We may change your monthly payment if:
- The interest rate changes;
- The balance of the Loan changes (e.g. charges are added);
- Your mortgage term changes;
- We need you to reimburse us for any charges we’ve paid on your behalf as a result of your non-payment (e.g. ground rent); or
- There is any compulsory change in law or regulation.
In any of these cases, we will assess the ongoing affordability of the Loan and act reasonably, based on the information available to us. We’ll notify you of our decision and if your payment’s changing, we’ll put a confirmation document in your Vault at least 10 days before the first new payment is due.
If your Mortgage Offer says there’s an overpayments feature on your mortgage, you can repay a certain percentage of your outstanding Loan every year without having to pay an early repayment charge. We will always produce a quote to show the effect of your overpayment; and in some circumstances, we will also need you to inform us of the source of funds.
Lump sum overpayments
If you make a lump sum overpayment, you won’t be able to get it back and your monthly payments will stay the same unless you ask us to change them. The effect of this will be to reduce the term of your mortgage. Lump sum payments are applied in the following order: first, towards any arrears; then towards any interest and charges; then towards the rest of the Loan.
If you make any regular overpayments, you won’t be able to get them back and the effect of making them will be to reduce the term of your mortgage.
You can ask us to change your direct debit amount to include a regular overpayment at any time, though it will take us up to five business days to make the change. You can also change your overpayment amount or go back to your usual monthly payment at any time, by giving us up to five business days’ notice.
If you’re on a variable rate and you make regular overpayments, things can be a little more complicated. If your usual monthly payment goes up, we’ll only increase the amount we collect from you if it’s more than your monthly overpayment. For example:
- Your usual monthly payment is £500.
- You pay £600 each month, making a regular overpayment of £100.

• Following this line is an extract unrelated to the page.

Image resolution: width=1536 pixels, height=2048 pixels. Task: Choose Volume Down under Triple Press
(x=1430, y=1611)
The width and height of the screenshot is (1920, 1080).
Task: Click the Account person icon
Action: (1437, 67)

- Your interest rate goes up so your usual monthly payment increases to £540.
- We’ll continue to collect £600 per month, so your regular overpayment will be £60.
If your usual monthly payment goes down, we’ll check with you to see what you want to do. If we don’t hear from you, we’ll leave your monthly payment the same (so the amount of your regular overpayment will increase).
Managing your account
Switching your mortgage
Once you have a Loan with us, you can ask to switch all or part of your Loan to a different product from our current range at any time, though you’ll have to pay any charges detailed in your Mortgage Offer (e.g. early repayment charges). If we agree to the switch, your monthly payment may change and the T&Cs relating to the new product will apply from the Completion Date of your switch.
Borrowing more money
We may not always have Additional Borrowing products available, but if we do and if at least 6 months has passed since your Completion Date, you can apply to borrow more money from us, via your intermediary. We’ll base our decision on your personal circumstances, our current lending criteria, credit reference agency searches and a revaluation of your Property.
If we agree to offer you additional borrowing, it will be treated as a new loan – so different terms may apply (e.g. interest rate; product fee). We’ll explain all of these new terms to you when you apply, so you can decide whether or not you want to go ahead.
Porting your mortgage
If at least 6 months has passed since your Completion Date and your mortgage is ‘portable’, you can transfer it to another property you want to buy.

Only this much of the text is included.